*GIVEN ENTRIES:*
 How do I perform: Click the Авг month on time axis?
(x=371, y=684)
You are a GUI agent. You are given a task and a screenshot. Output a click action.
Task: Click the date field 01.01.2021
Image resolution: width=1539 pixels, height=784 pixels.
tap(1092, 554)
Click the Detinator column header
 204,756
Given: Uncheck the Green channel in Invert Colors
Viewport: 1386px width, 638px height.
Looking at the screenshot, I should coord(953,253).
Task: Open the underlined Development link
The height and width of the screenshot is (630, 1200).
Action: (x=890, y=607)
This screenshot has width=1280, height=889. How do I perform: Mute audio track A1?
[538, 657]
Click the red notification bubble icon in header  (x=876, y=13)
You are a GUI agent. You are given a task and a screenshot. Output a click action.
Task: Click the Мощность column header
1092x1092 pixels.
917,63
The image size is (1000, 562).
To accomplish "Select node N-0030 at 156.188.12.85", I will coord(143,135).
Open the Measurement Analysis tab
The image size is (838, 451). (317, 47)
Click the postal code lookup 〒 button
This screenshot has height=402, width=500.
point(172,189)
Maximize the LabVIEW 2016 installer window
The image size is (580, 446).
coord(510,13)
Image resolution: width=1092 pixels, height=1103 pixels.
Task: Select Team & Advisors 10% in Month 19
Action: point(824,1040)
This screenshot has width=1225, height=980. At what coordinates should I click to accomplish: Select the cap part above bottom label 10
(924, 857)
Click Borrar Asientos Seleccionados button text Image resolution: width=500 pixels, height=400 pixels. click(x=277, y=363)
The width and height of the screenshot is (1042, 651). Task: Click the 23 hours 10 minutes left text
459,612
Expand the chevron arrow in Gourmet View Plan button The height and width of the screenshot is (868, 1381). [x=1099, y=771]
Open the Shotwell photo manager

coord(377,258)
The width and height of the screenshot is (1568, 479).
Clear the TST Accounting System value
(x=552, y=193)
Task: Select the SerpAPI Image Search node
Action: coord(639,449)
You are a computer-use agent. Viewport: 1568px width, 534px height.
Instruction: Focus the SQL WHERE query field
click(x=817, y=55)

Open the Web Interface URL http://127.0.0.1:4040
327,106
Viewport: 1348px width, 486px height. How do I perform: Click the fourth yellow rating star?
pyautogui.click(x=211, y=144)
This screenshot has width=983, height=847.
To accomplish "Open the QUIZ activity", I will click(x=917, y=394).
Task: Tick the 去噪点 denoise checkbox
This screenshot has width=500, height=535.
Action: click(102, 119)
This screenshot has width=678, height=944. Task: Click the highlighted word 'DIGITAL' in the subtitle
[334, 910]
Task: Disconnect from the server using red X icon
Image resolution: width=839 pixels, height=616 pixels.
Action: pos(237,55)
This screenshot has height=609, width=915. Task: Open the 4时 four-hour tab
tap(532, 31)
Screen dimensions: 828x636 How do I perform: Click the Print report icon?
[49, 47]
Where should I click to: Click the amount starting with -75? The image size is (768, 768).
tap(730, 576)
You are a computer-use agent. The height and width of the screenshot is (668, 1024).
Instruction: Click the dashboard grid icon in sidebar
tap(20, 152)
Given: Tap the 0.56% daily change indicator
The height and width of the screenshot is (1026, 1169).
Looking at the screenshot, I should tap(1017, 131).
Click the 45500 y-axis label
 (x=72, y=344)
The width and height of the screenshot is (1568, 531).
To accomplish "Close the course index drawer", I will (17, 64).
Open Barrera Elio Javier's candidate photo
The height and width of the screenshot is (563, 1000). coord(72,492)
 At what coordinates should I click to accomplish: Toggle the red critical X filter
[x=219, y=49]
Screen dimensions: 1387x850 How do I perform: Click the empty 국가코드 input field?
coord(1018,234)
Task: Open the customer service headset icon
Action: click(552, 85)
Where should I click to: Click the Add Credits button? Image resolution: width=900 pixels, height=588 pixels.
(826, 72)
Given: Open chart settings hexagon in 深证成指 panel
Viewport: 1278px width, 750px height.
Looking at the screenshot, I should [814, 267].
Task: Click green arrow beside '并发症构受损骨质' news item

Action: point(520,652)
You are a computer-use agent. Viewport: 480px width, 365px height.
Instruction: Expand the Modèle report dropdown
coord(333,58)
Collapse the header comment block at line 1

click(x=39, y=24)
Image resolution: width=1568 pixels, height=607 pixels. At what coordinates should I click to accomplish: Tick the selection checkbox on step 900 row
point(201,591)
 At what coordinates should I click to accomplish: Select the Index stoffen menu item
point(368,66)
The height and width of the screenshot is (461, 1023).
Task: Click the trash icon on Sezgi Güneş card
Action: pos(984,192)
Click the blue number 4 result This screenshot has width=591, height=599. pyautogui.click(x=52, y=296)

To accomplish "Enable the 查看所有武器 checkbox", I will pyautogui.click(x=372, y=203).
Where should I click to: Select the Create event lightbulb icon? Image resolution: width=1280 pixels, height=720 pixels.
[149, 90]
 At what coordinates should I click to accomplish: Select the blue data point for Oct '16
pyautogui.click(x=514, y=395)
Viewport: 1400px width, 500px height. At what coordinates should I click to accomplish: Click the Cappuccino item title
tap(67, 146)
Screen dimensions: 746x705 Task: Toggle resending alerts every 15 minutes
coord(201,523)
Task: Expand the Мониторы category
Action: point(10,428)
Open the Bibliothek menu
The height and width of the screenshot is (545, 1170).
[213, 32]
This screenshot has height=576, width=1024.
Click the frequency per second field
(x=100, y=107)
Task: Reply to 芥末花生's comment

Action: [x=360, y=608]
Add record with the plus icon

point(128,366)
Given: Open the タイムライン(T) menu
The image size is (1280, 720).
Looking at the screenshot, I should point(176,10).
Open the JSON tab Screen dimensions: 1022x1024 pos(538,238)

*WORK REQUEST:* Return all of the entries word for word.

*WRITTEN RESPONSE:*
 How do I perform: Click the Авг month on time axis?
(x=371, y=684)
You are a GUI agent. You are given a task and a screenshot. Output a click action.
Task: Click the date field 01.01.2021
Image resolution: width=1539 pixels, height=784 pixels.
tap(1092, 554)
Click the Detinator column header
 204,756
Given: Uncheck the Green channel in Invert Colors
Viewport: 1386px width, 638px height.
Looking at the screenshot, I should coord(953,253).
Task: Open the underlined Development link
The height and width of the screenshot is (630, 1200).
Action: (x=890, y=607)
This screenshot has width=1280, height=889. How do I perform: Mute audio track A1?
[538, 657]
Click the red notification bubble icon in header  (x=876, y=13)
You are a GUI agent. You are given a task and a screenshot. Output a click action.
Task: Click the Мощность column header
1092x1092 pixels.
917,63
The image size is (1000, 562).
To accomplish "Select node N-0030 at 156.188.12.85", I will coord(143,135).
Open the Measurement Analysis tab
The image size is (838, 451). (317, 47)
Click the postal code lookup 〒 button
This screenshot has height=402, width=500.
point(172,189)
Maximize the LabVIEW 2016 installer window
The image size is (580, 446).
coord(510,13)
Image resolution: width=1092 pixels, height=1103 pixels.
Task: Select Team & Advisors 10% in Month 19
Action: point(824,1040)
This screenshot has width=1225, height=980. At what coordinates should I click to accomplish: Select the cap part above bottom label 10
(924, 857)
Click Borrar Asientos Seleccionados button text Image resolution: width=500 pixels, height=400 pixels. click(x=277, y=363)
The width and height of the screenshot is (1042, 651). Task: Click the 23 hours 10 minutes left text
459,612
Expand the chevron arrow in Gourmet View Plan button The height and width of the screenshot is (868, 1381). [x=1099, y=771]
Open the Shotwell photo manager

coord(377,258)
The width and height of the screenshot is (1568, 479).
Clear the TST Accounting System value
(x=552, y=193)
Task: Select the SerpAPI Image Search node
Action: coord(639,449)
You are a computer-use agent. Viewport: 1568px width, 534px height.
Instruction: Focus the SQL WHERE query field
click(x=817, y=55)

Open the Web Interface URL http://127.0.0.1:4040
327,106
Viewport: 1348px width, 486px height. How do I perform: Click the fourth yellow rating star?
pyautogui.click(x=211, y=144)
This screenshot has width=983, height=847.
To accomplish "Open the QUIZ activity", I will click(x=917, y=394).
Task: Tick the 去噪点 denoise checkbox
This screenshot has width=500, height=535.
Action: click(102, 119)
This screenshot has width=678, height=944. Task: Click the highlighted word 'DIGITAL' in the subtitle
[334, 910]
Task: Disconnect from the server using red X icon
Image resolution: width=839 pixels, height=616 pixels.
Action: pos(237,55)
This screenshot has height=609, width=915. Task: Open the 4时 four-hour tab
tap(532, 31)
Screen dimensions: 828x636 How do I perform: Click the Print report icon?
[49, 47]
Where should I click to: Click the amount starting with -75? The image size is (768, 768).
tap(730, 576)
You are a computer-use agent. The height and width of the screenshot is (668, 1024).
Instruction: Click the dashboard grid icon in sidebar
tap(20, 152)
Given: Tap the 0.56% daily change indicator
The height and width of the screenshot is (1026, 1169).
Looking at the screenshot, I should tap(1017, 131).
Click the 45500 y-axis label
 (x=72, y=344)
The width and height of the screenshot is (1568, 531).
To accomplish "Close the course index drawer", I will (17, 64).
Open Barrera Elio Javier's candidate photo
The height and width of the screenshot is (563, 1000). coord(72,492)
 At what coordinates should I click to accomplish: Toggle the red critical X filter
[x=219, y=49]
Screen dimensions: 1387x850 How do I perform: Click the empty 국가코드 input field?
coord(1018,234)
Task: Open the customer service headset icon
Action: click(552, 85)
Where should I click to: Click the Add Credits button? Image resolution: width=900 pixels, height=588 pixels.
(826, 72)
Given: Open chart settings hexagon in 深证成指 panel
Viewport: 1278px width, 750px height.
Looking at the screenshot, I should [814, 267].
Task: Click green arrow beside '并发症构受损骨质' news item

Action: point(520,652)
You are a computer-use agent. Viewport: 480px width, 365px height.
Instruction: Expand the Modèle report dropdown
coord(333,58)
Collapse the header comment block at line 1

click(x=39, y=24)
Image resolution: width=1568 pixels, height=607 pixels. At what coordinates should I click to accomplish: Tick the selection checkbox on step 900 row
point(201,591)
 At what coordinates should I click to accomplish: Select the Index stoffen menu item
point(368,66)
The height and width of the screenshot is (461, 1023).
Task: Click the trash icon on Sezgi Güneş card
Action: pos(984,192)
Click the blue number 4 result This screenshot has width=591, height=599. pyautogui.click(x=52, y=296)

To accomplish "Enable the 查看所有武器 checkbox", I will pyautogui.click(x=372, y=203).
Where should I click to: Select the Create event lightbulb icon? Image resolution: width=1280 pixels, height=720 pixels.
[149, 90]
 At what coordinates should I click to accomplish: Select the blue data point for Oct '16
pyautogui.click(x=514, y=395)
Viewport: 1400px width, 500px height. At what coordinates should I click to accomplish: Click the Cappuccino item title
tap(67, 146)
Screen dimensions: 746x705 Task: Toggle resending alerts every 15 minutes
coord(201,523)
Task: Expand the Мониторы category
Action: point(10,428)
Open the Bibliothek menu
The height and width of the screenshot is (545, 1170).
[213, 32]
This screenshot has height=576, width=1024.
Click the frequency per second field
(x=100, y=107)
Task: Reply to 芥末花生's comment

Action: [x=360, y=608]
Add record with the plus icon

point(128,366)
Given: Open the タイムライン(T) menu
The image size is (1280, 720).
Looking at the screenshot, I should point(176,10).
Open the JSON tab Screen dimensions: 1022x1024 pos(538,238)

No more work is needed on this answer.